The Genetic Reason You Have B.O.

May 19th 2016

By:
Lucy Tiven

If your armpits stink, your genes may be to blame.

According to a 2013 study published in the Journal of Investigative Dermatology and reported by Live Science, a single gene variant determines whether or not your underarms emit body odor.

Will you "pee-ew"?

The study looked at 6,495 British mothers, and determined that 2 percent carried a variant of the ABCC11 gene, which led them not to have body odor.

“This key gene is basically the single determinant of whether you do produce underarm odor or not," study co-author and genetic epidemiologist Ian Day told Live Science.

Researchers have hypothesized that the smell-free gene variant leads the body to produce fewer amino acids while it generates sweat — and that these amino acids cause rapid bacteria growth, which releases the smell we know as body odor.

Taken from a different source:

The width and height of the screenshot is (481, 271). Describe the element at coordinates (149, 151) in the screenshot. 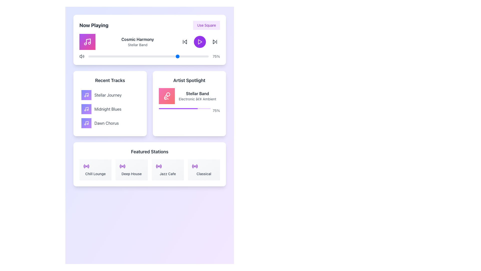

I see `the text label 'Featured Stations', which is styled in bold and large font, located at the top center of a card section` at that location.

"The characteristic human axillary odor is formed by bacterial action on odor precursors that originate from apocrine sweat glands. Caucasians and Africans possess a strong axillary odor, whereas many Asians have only a faint acidic odor," a 2010 study published in the Journal of Investigative Dermatology reported. These apocrine sweat glands are located near hair follicles, like those in your armpits and groin, according to the Mayo Clinic.

The same gene also determines the consistency and stench of your earwax, according to a 2010 study published by Oxford University Press. "Interestingly, people who produce the 'dry' version of earwax also lack a chemical in their armpits that bacteria feed on to cause underarm odor," reporter Tia Ghose wrote on Live Science.

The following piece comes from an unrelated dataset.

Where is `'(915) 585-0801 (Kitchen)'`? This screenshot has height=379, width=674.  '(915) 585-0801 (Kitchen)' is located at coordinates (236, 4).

Who carries the smelly gene?

The 2013 study's authors discovered that your ethnicity can help predict whether you carry the odorless gene variation.

"Over 97 percent of people who are of European or African descent have the smelly underarm sweat gene," Next Shark stated in a piece about the study's results.

Meanwhile, almost all Koreans, most East Asians, and 30 to 50 percent of Southeast Asians, people from the Pacific Islands, Central Asia, Asia Minor, and indigenous Americans were blessed with the stench-free gene variant.

"No one knows exactly why gene prevalence varies so much between populations," Live Science reported, "but its absence in East Asia suggests that being stinky was evolutionarily selected against there over the last several thousand years, [Day] said."

D.O. for B.O.?

Day also observed that nearly three quarters of the lucky European subjects who carried the odor-free gene still used deodorant on a daily basis, which he believed was unnecessary, and primarily due to social pressure.

“They’re spending their money, exposing their skin to what may in a few instances not be good for their skin,” he told Live Science. “It sort of suggests to me that there are a lot of conformists around.”

While deodorant use has been popularized in Western Europe and the United States as a personal hygiene ritual no more optional than brushing your teeth or washing your hands, in other parts of the world, it is less commonplace because people simply smell better.

"We believe that these people simply follow socio-cultural norms,” Day told Motherboard. “This contrasts with the situation in North East Asia, where most people do not need to use deodorant, and they don't.”